Stop Visualizing Data!

You work in a small company that has a program to help consumers manage their health. Your basic product involves a mobile app for tracking daily events and a personalized dashboard. For a monthly subscription users can also get access to coaching and other resources.

There’s a meeting with a potential investor on the calendar and you want to use data to support your story that things are going well. So, you open up Excel and start digging through the data you have.

Finding the Story

You got some nice local news coverage back in March and you signed your first partnership in June, both of which resulted in a spike of app downloads. So, you look at that.

1-downloads

Well, that’s something, but it doesn’t really communicate the excitement of the last few months. You remember that a lot of those downloads in the spring never turned into even free accounts. So, you decide to look at new accounts instead of downloads.

2-accounts

That looks more like what you were expecting. Whereas the app downloads spiked in March, the new accounts hit a peak in July.

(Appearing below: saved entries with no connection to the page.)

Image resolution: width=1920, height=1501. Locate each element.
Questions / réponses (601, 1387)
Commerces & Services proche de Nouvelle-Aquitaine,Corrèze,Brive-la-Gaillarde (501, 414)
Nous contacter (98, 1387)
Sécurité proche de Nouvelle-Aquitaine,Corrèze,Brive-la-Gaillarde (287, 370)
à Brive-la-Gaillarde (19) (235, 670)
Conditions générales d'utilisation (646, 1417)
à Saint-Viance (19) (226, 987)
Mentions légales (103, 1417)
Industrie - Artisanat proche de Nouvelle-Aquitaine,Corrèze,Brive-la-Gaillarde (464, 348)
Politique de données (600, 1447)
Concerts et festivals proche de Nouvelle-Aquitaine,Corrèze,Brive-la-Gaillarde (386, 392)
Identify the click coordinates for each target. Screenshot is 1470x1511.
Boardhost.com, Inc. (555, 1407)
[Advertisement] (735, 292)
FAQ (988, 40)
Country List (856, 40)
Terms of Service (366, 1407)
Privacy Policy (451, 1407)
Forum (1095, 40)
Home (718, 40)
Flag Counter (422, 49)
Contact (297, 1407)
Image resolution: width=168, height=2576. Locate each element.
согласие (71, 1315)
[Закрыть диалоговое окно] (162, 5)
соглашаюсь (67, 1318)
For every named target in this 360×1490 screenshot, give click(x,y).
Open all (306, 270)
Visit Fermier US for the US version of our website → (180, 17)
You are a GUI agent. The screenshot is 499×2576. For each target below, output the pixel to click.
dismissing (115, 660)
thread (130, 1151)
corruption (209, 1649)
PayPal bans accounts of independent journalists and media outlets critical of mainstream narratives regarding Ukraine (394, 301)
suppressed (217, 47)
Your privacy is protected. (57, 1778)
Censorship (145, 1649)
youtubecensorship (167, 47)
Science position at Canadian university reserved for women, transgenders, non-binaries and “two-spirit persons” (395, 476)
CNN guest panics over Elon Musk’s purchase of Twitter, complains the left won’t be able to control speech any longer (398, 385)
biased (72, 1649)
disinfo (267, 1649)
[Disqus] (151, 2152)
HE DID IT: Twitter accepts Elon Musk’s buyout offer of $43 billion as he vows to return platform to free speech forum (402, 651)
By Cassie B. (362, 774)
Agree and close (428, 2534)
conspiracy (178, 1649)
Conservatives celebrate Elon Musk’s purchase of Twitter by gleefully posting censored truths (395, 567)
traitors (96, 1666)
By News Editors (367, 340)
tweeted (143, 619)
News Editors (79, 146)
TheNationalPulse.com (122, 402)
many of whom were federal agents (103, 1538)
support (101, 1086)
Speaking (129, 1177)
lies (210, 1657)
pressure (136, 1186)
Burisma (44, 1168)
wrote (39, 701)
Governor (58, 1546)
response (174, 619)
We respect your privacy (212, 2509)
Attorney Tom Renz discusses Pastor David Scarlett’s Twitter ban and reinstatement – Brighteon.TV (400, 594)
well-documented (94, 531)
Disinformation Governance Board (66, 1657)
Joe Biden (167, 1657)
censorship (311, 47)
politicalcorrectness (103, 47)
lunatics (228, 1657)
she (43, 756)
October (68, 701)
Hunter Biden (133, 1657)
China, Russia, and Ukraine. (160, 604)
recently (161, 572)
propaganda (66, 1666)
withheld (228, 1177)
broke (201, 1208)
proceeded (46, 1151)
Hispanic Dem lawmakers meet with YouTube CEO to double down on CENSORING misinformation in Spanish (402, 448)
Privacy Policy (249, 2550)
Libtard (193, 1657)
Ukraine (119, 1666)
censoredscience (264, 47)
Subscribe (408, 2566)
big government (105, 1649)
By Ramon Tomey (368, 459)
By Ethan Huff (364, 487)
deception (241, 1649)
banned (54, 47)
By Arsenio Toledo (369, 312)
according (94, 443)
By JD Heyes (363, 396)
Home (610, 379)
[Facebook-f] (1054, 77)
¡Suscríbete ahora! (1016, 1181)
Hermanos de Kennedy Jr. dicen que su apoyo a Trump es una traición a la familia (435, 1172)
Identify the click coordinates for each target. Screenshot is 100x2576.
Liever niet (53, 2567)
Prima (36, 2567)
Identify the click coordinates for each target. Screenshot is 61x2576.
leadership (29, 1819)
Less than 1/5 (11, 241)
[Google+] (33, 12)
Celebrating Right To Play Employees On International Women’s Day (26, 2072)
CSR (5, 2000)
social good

Comparing the two graphs, you become curious as to how many new accounts were linked to the news coverage and the partnership, so you draw another graph.

3-new-accounts-source

This view makes it clear that by the time the July peak hit, the effect of the news story had died. The big spike in July was just the partnership. You kind of knew this, but it’s the first time you’ve seen a picture of it, which is pretty cool.

You remember that your company has a 20% download-to-account conversion target, and you want to see how many of these months hit that. This seems like a good situation for a scatter plot:

4-scatter

Wow. Comparing against the diagonal line that represents the 20% target, you can see July and August blew it away, while March and April didn’t even come close.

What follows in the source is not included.